Because of his great vision, Manu is able to see all this in a split second, and make the right play. He knew where Splitter was gong to be even before he made the pump fake to start the process. His intelligence and passing ability are second to none, making him a huge threat in a variety of different situations. The next video shows him in pick-and-roll settings, where he is just as dangerous to the opposition.

Those same abilities discussed earlier, attacking at the correct angle and forcing the defenses to play help on him, are also what makes Ginobili one of the NBA's best pick-and-roll ball-handlers. He often makes a subtle hesitation move, much like a point guard would, to string the play out just a little bit longer, and give the roll man a crucial half-second longer to get open for a score. On all of these plays, he shows so much patience, and lets the action come to him instead of forcing it. He's able to take whatever type of opening the defense gives him, and punish them for it. It doesn't matter if they force him to the baseline on a side pick-and-roll (Or as most NBA players would call it, "Ice") and he throws a dart for an assist, or if they go under the screen while freeing him to jack up a three. Either way you slice it, Ginobili will find an advantage to exploit in the pick-and-roll.

Furthermore, as the last play in the video shows, even when the first option of a quick pick and roll is defended well, Ginobili can still make the defense pay. His vision is good enough that he's able to hit another player out on the perimeter who can either take a three pointer before the defense closes, or drive in for a layup if the closeout is too aggressive. Even though he may not always receive credit on the score card for an assist, all of the action is possible because of the defense's fear of Ginobili.

In an offensive system like San Antonio's, where a bulk of the plays are pick-and-rolls, a player like Ginobili becomes invaluable. And though Ginobili hasn't been great scoring-wise lately (in February and March he shot just .391 percent from the field), he still makes major contributions to the team by getting the ball to other players in their spots. He has some of the best chemistry with the big men on the team, and has helped guys like Splitter and DeJuan Blair become very good pick-and roll players themselves, giving them space and time to get a good lane right to the basket.

Before Wednesday night, Ginobili had been out with a right hamstring injury, and his absence had a very visible effect on the offense. Without him, the Spurs simply didn't have enough creators on offense. Gary Neal was probably the best one available, and while he's a pretty good scorer off of pick-and-rolls, he's not as versatile when passing.
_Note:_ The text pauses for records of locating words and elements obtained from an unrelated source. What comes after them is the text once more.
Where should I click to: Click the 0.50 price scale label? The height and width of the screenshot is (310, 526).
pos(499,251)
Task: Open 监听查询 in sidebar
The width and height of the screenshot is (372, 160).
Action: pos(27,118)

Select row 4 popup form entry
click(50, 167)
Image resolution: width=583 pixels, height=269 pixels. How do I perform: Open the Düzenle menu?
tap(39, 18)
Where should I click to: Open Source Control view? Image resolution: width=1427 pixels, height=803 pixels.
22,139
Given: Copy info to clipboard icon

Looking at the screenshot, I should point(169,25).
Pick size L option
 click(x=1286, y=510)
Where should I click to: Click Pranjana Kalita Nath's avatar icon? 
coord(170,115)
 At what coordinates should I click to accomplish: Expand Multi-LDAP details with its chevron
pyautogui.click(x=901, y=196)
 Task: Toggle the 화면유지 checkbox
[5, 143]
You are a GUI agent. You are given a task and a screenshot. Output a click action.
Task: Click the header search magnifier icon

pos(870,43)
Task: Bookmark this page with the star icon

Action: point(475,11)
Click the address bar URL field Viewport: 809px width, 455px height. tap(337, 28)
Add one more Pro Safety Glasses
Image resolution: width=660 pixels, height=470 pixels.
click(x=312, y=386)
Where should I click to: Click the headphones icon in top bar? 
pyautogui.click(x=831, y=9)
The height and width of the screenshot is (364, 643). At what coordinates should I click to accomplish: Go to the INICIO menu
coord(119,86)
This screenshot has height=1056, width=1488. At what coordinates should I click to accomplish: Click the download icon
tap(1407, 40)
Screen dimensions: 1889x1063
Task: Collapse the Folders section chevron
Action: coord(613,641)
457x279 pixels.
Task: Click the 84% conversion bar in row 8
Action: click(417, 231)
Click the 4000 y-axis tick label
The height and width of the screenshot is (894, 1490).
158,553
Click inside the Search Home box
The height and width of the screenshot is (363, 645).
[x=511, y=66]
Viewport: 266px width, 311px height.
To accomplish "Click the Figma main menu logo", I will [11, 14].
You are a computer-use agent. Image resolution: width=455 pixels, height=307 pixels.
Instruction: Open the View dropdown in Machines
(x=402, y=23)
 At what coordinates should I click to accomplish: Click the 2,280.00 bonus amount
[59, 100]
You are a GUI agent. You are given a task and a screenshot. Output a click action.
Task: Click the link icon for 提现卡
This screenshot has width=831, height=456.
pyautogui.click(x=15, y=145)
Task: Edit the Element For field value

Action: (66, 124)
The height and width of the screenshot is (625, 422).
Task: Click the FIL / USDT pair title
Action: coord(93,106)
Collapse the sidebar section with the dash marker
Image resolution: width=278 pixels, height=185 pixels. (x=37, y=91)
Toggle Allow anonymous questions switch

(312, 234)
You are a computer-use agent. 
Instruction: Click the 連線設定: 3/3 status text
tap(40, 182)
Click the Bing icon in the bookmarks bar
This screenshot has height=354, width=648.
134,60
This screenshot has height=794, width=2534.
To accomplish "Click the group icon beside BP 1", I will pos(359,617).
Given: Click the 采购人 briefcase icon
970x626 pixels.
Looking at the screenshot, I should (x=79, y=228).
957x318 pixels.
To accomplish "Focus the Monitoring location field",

Kawhi Leonard was a decent option, but he's not yet a great initiator on offense, and is more effective when the defense is already scrambling. Nando De Colo is a nice player that has drawn comparisons to Manu for his playing style, but he's a rookie and is still learning the schemes and simply isn't consistent enough.

As a result of Manu's injury, and in the absence of anyone who could adequately replace him, the Spurs offense stagnated. Over the month of April, at the beginning of which both Parker and Ginobili were both out, the Spurs had been the league's 24th best scoring offense, scoring a measly 95.1 points per game. In the few games since Parker's return, the Spurs had gotten back to being a middle of the pack offense, with 100 points per game. That much improvement goes to show how much impact Parker has on this team, however, it's still not at the level they'll need to be at to compete for a championship.

In his return on Wednesday against the Minnesota Timberwolves, Ginobili played only 12 minutes, but the results were encouraging. He handed out 2 assists, and had a few other nice setups that had assists negated due to a missed shot or a foul. With the playoffs set to start on Sunday, it's important for Ginobili to get back to full strength (or as full as he's going to get) quickly. The Western Conference is deep with talent this year, and the Spurs will need every bit of an advantage as they can get. With Manu's passing prowess back in the fold, San Antonio will be looking to reap some major rewards.

(All stats in this piece were taken from NBA.com's stats department, basketball-reference.com, and Synergy Sports.)